The U.S. Department of Education announced the cancellation of $1.1 billion in student debt, for 115,000 borrowers. The decision helps students of the now-defunct ITT Technical Institute, a for-profit university that ceased all operations in September 2016. The borrowers who will no longer have to pay did not finish their degrees or left ITT in March 2008. The Education Department estimates that 43% of these borrowers are in default.
The decision followed a new review on the problems that ultimately sunk ITT. At the time these borrowers attended the school, the administration there “engaged in widespread misrepresentations about the true state of its financial health and misled students into taking out unaffordable private loans that were allegedly portrayed as grant aid,” the Education Department noted. ITT’s wrongdoing meant the school spent more money to stay in business than educating students enrolled there. The university kept its financial problems a secret from borrowers as it pressured them to take costly private loans with “misleading and unaffordable terms” that may have influenced some students to leave the school, Education Secretary Michael Cardona said.
“Today’s action continues the Department’s efforts to improve and use its targeted loan relief authorities to deliver meaningful help to student borrowers,” Cardona said in a statement Thursday. “At the same time, the continued cost of addressing the wrongdoing of ITT and other predatory institutions yet again highlights the need for stronger and faster accountability throughout the federal financial aid system.”

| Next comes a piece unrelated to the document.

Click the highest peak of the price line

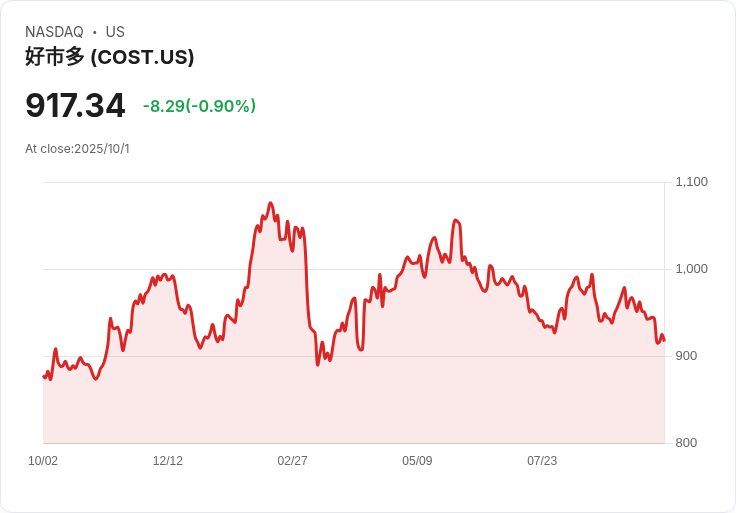[x=270, y=203]
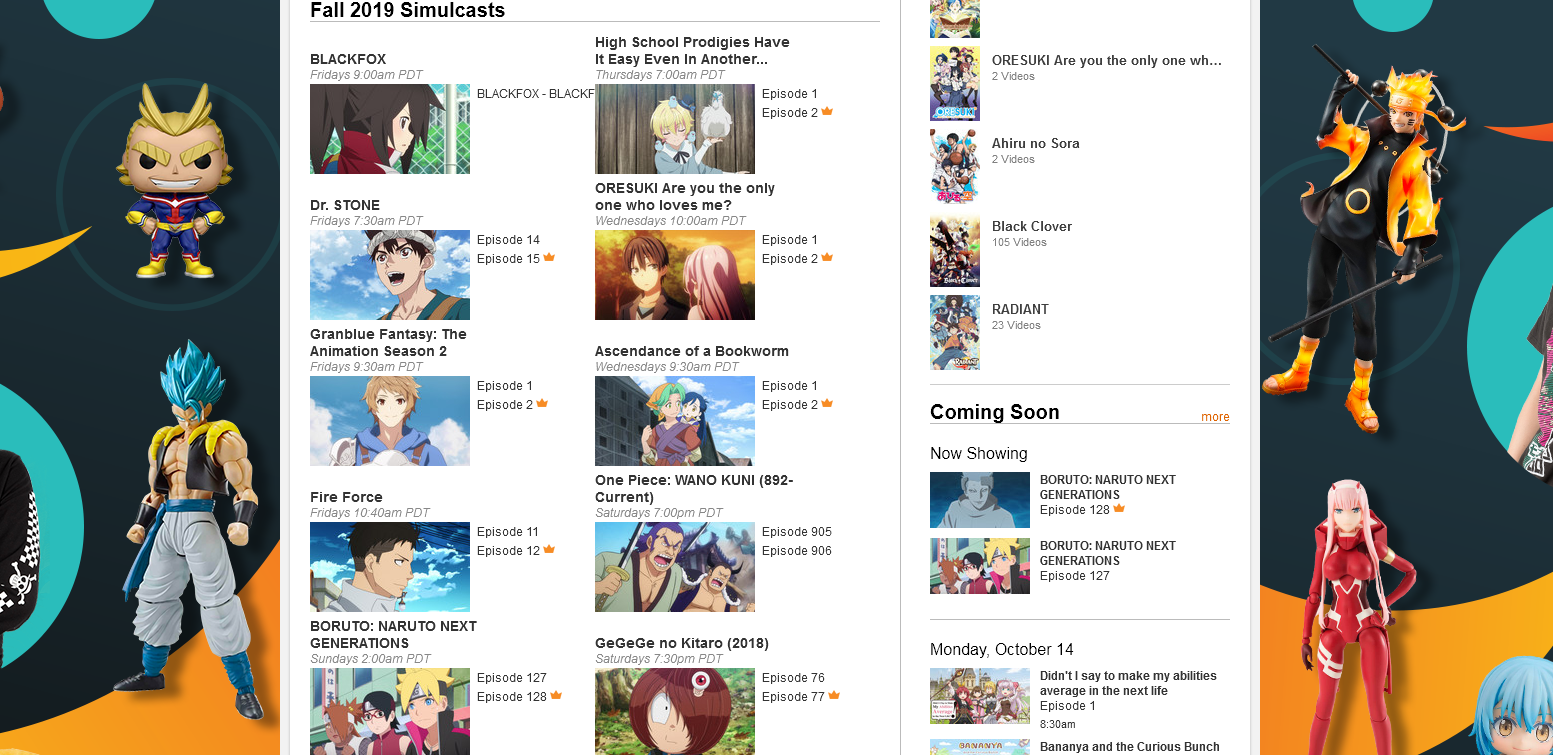Viewport: 1553px width, 755px height.
Task: Click the crown icon by Ascendance of a Bookworm Episode 2
Action: (827, 404)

Thursday’s announcement came a week after Cordova announced on Aug. 19 that over 323,000 federal student loan borrowers will have their debt canceled, erasing over $5.8 billion in debt. The borrowers eligible are those with significant disabilities as part of an effort to fix a debt program meant to help those with disabilities. As NPR found, some students were not getting the debt relief they are eligible for under the Total and Permanent Disability Discharges Program. Some borrowers did not even know they were eligible. The affected borrowers will be identified through data from the Social Security Administration.

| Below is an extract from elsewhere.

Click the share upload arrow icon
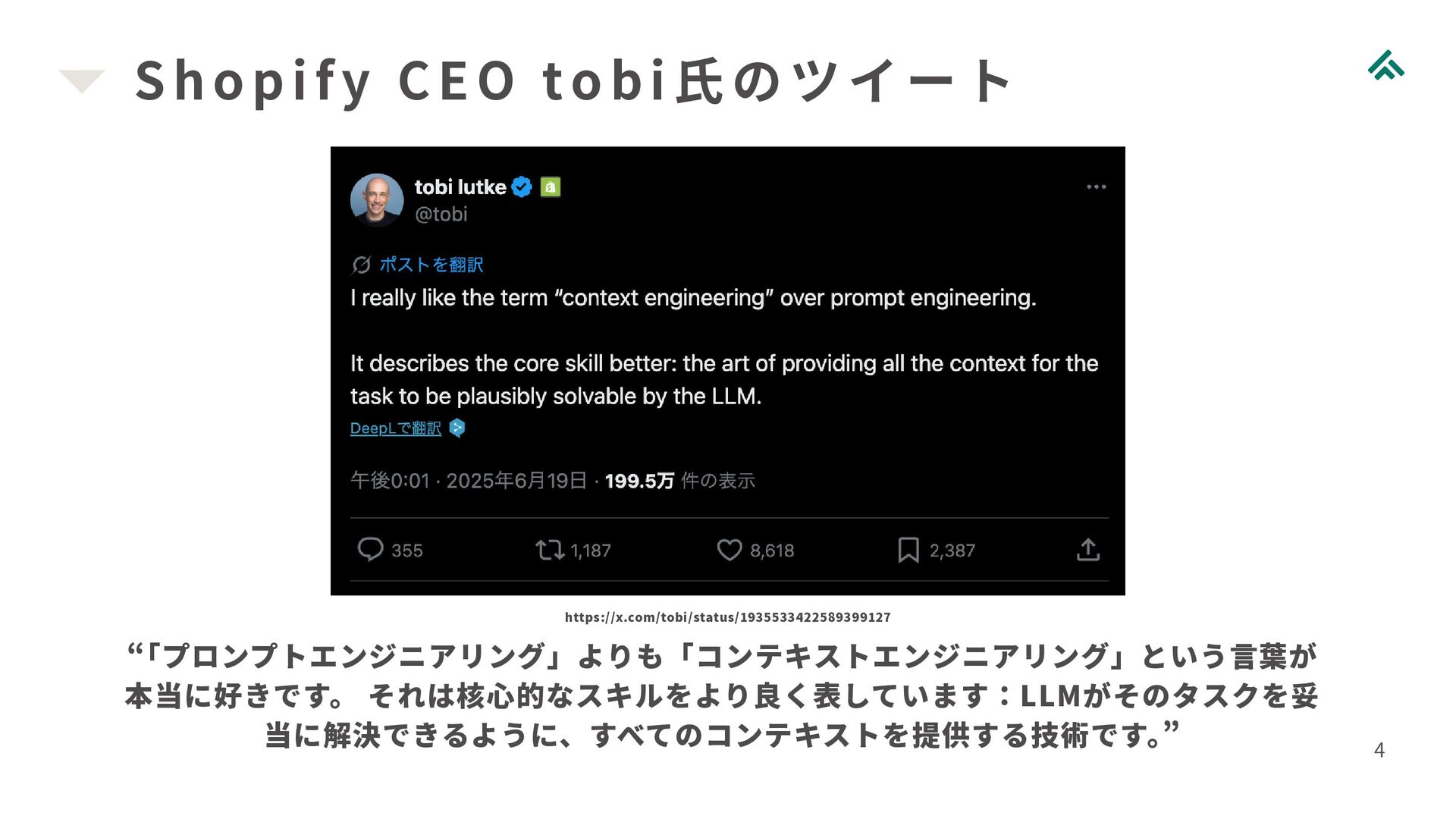Viewport: 1456px width, 819px height. tap(1087, 549)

Since President Joe Biden took office in January, the Education Department has approved the cancellation of over $9.5 billion in debt, affecting over 563,000 borrowers. Congressional Democrats have pushed Biden to take more drastic action to cancel $50,000 per borrower student debt during the coronavirus pandemic, reports CNBC. Biden ordered the Education and Justice Departments to see if he does have legal authority to do so with an executive order, but the results of that review have not been revealed.